| THE TASK |
For the records below, report how many lines include "screenshot", with no accompanying text.

| INFORMATION SUPPLIED |
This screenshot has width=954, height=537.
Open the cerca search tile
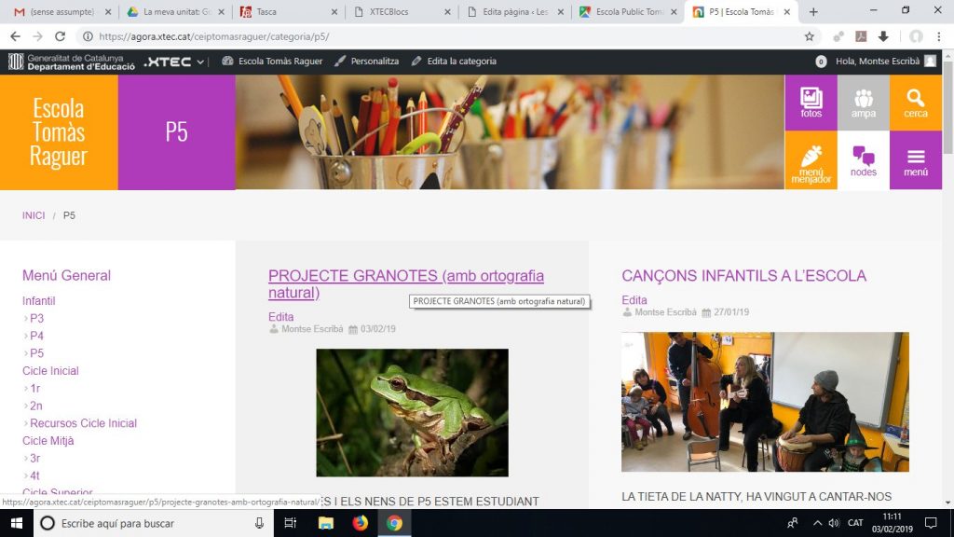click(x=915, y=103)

...

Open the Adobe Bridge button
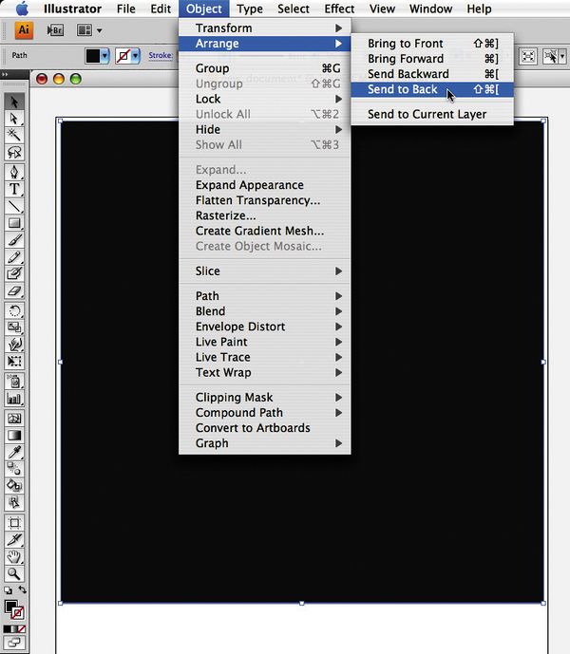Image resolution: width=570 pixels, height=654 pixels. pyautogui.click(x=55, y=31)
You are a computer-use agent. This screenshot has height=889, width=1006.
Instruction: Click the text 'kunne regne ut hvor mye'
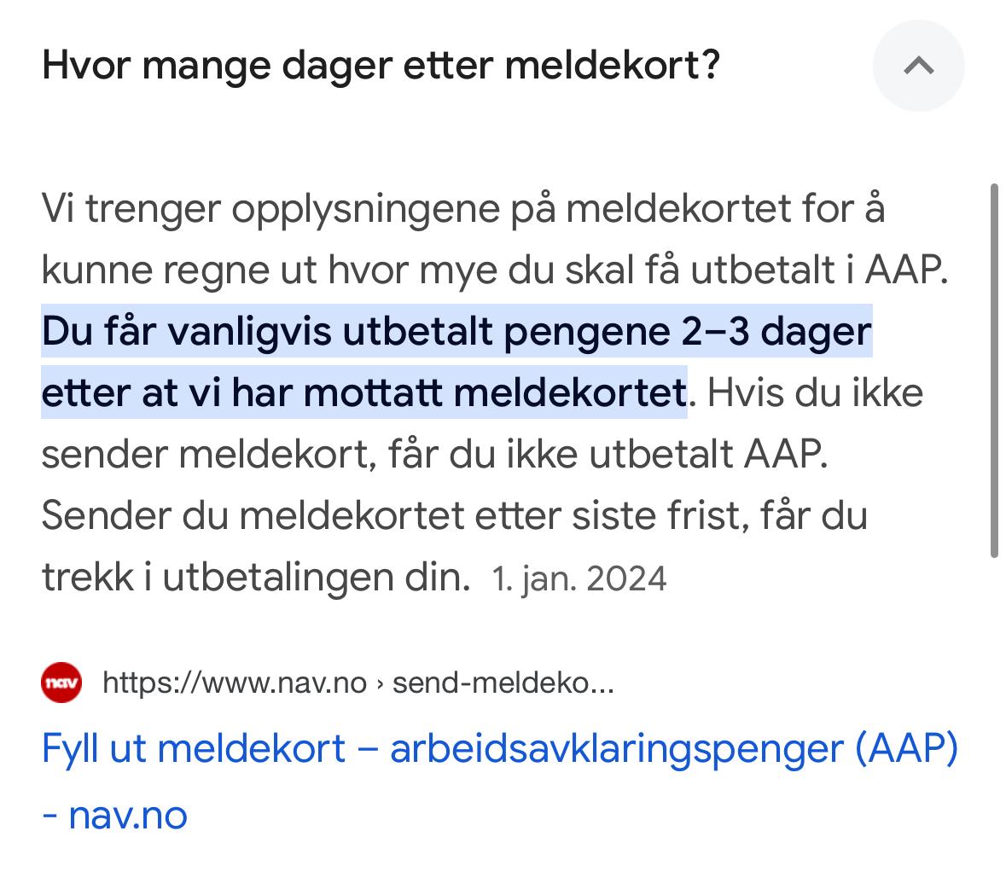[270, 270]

| TASK RESPONSE |
2